Activity
The output must start at the line containing "Click the Home breadcrumb link" in the records below and stop at the last line, matching each line exactly and leaving out every picture.

[Records from a collection]
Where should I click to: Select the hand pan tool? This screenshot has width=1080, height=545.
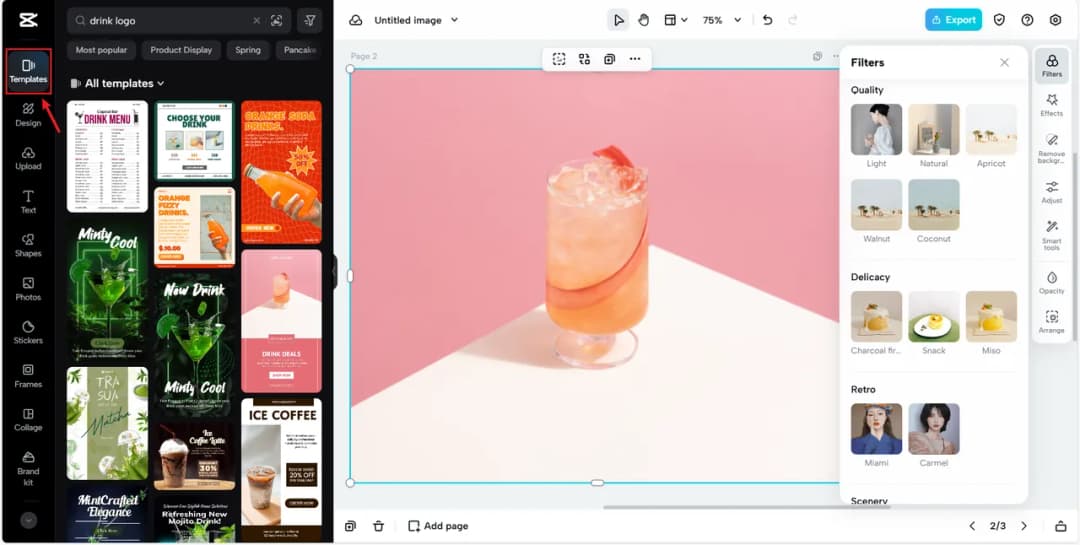click(644, 20)

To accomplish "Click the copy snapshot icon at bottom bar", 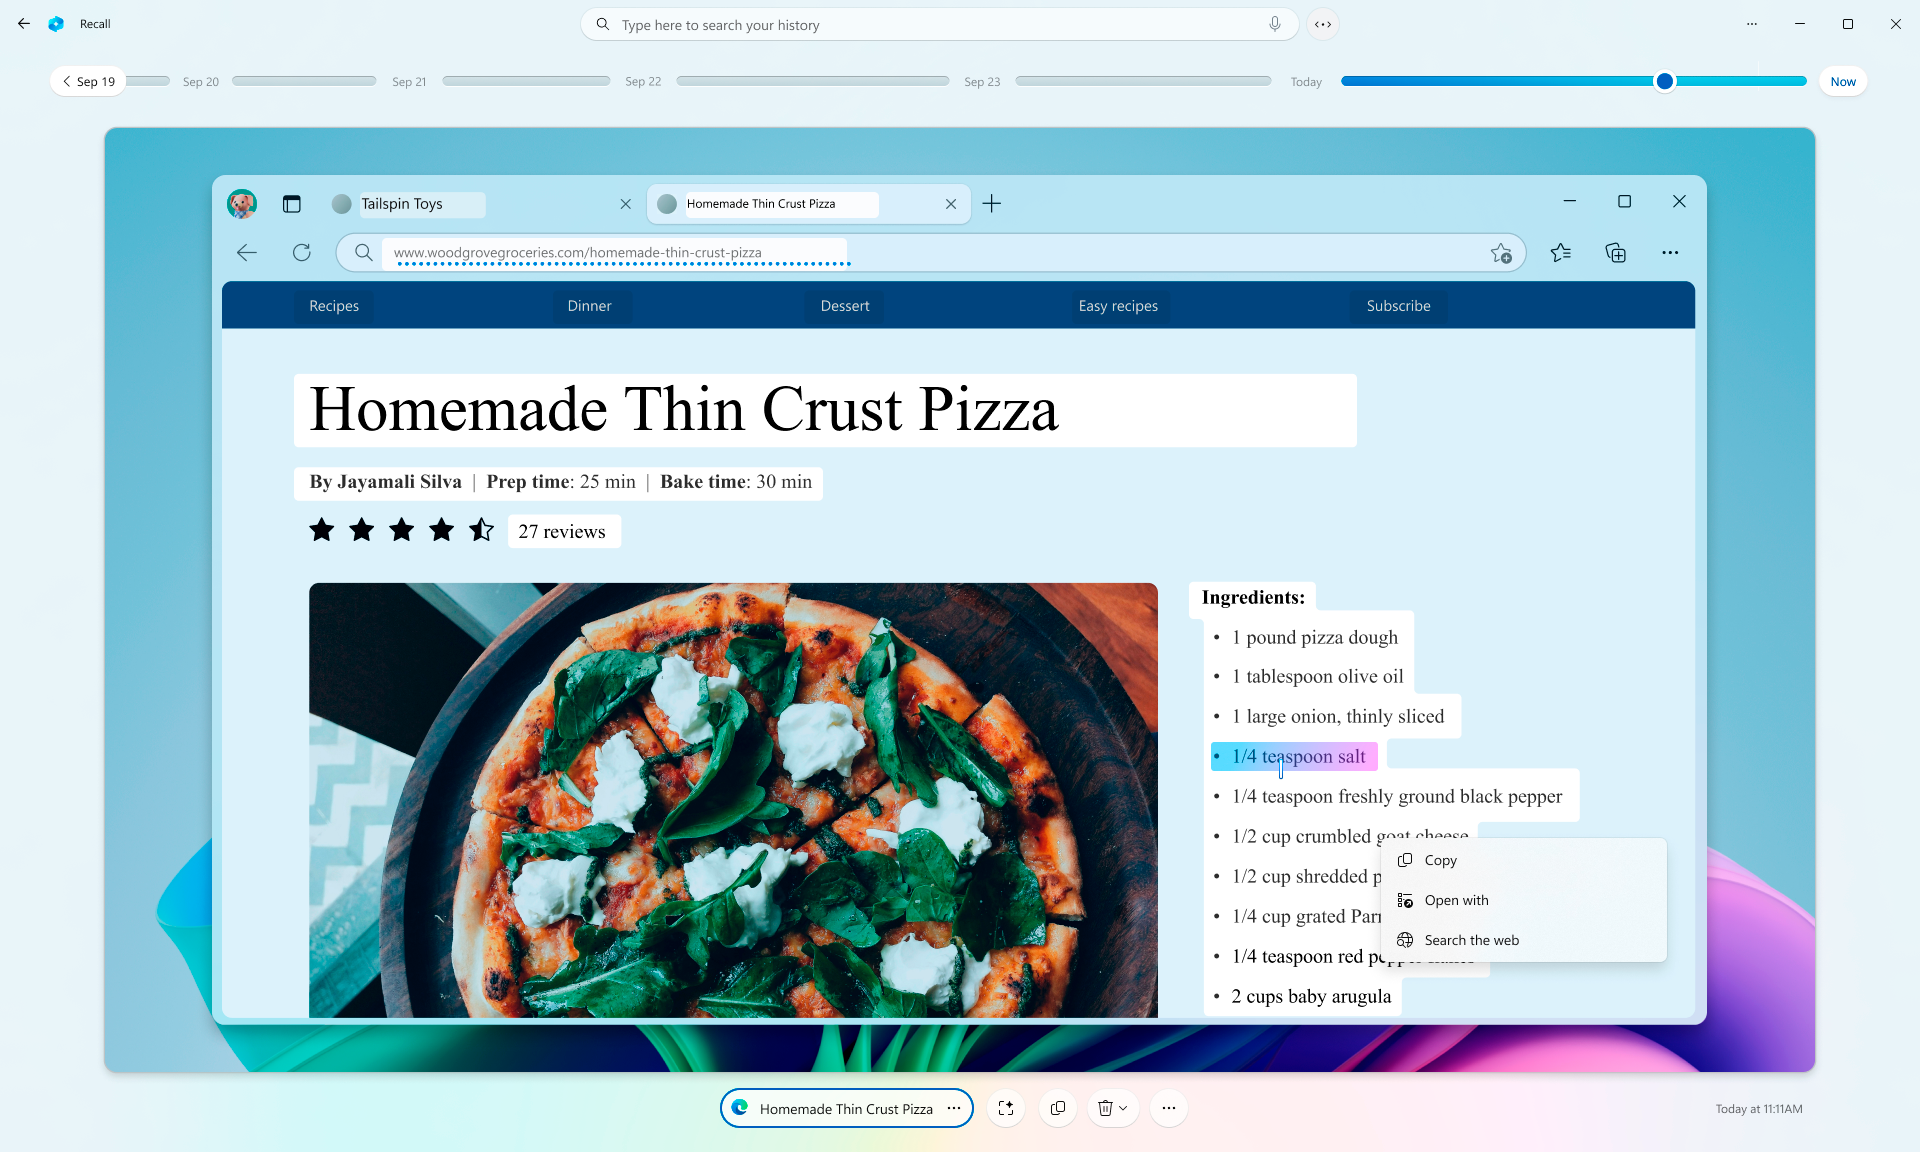I will (x=1057, y=1108).
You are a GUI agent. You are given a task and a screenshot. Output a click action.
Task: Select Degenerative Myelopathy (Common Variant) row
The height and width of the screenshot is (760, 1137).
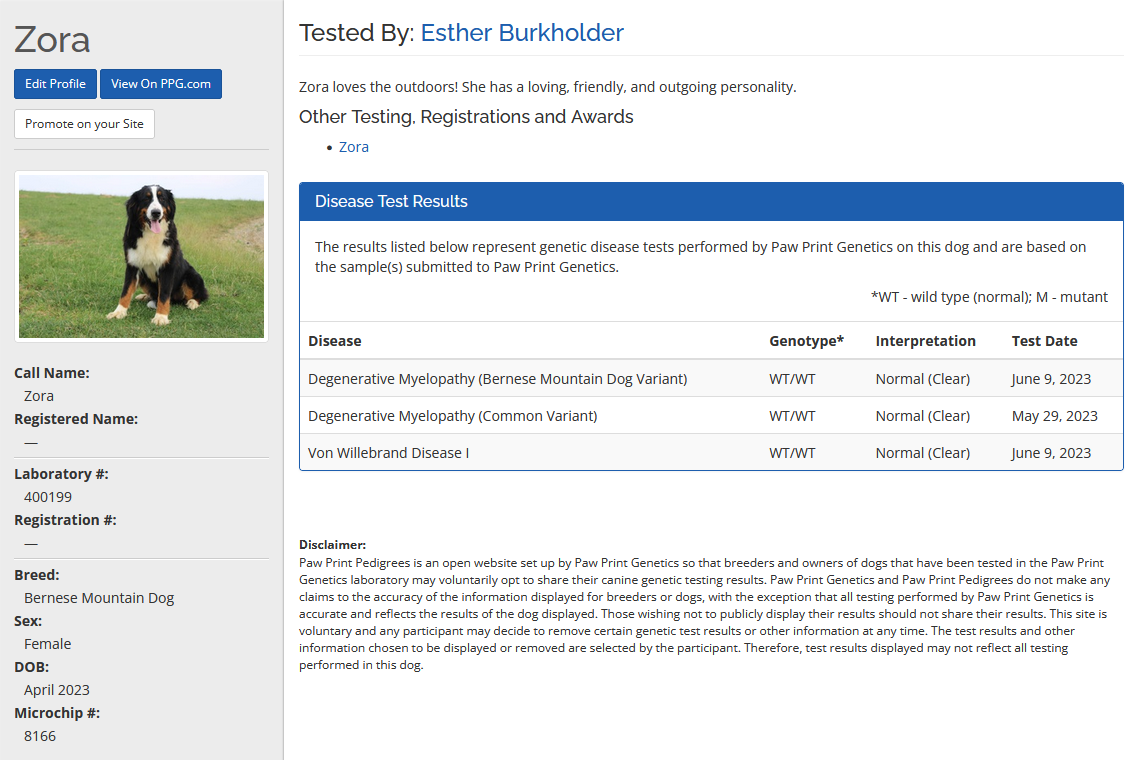[452, 416]
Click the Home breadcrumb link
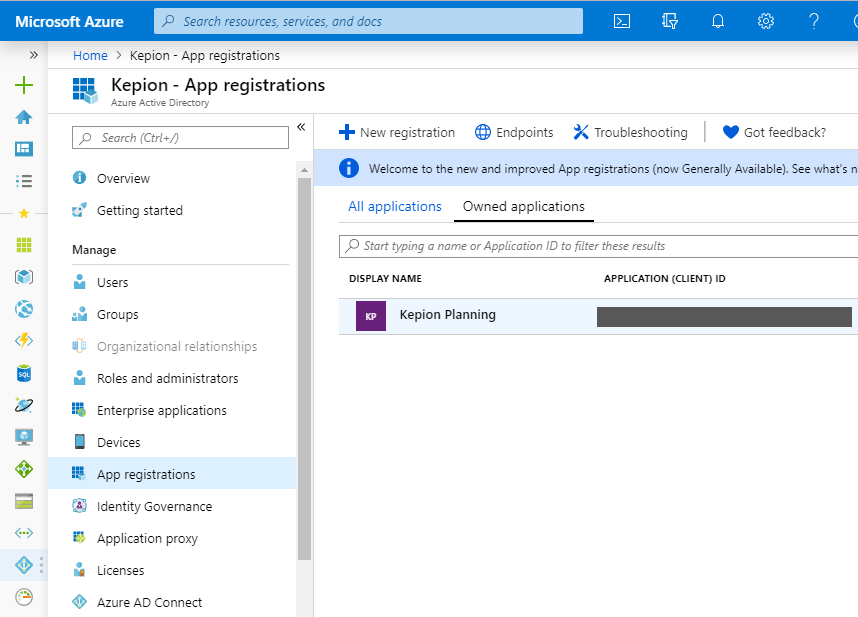 click(x=90, y=55)
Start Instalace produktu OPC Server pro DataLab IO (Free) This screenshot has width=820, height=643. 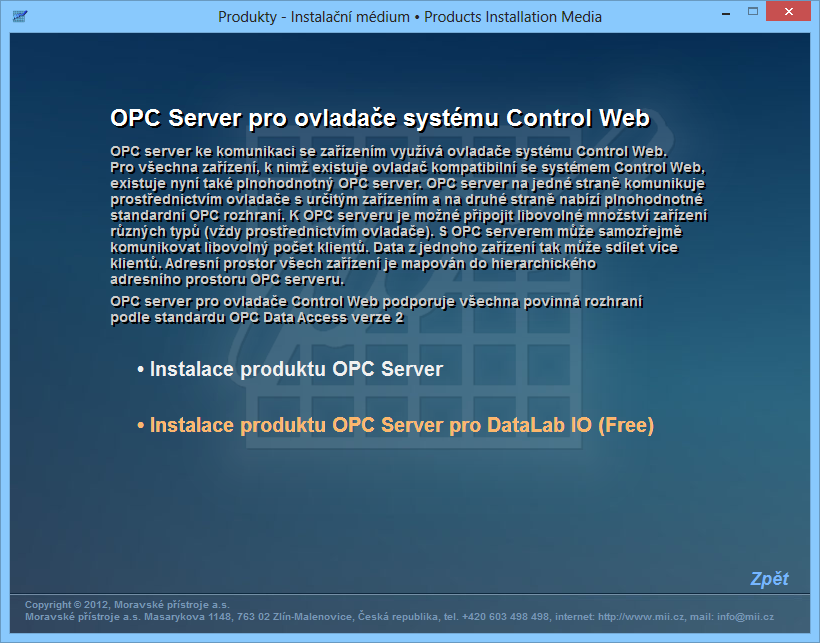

Answer box
Click the Home breadcrumb link
 click(x=90, y=55)
Start Instalace produktu OPC Server pro DataLab IO (Free) This screenshot has width=820, height=643. 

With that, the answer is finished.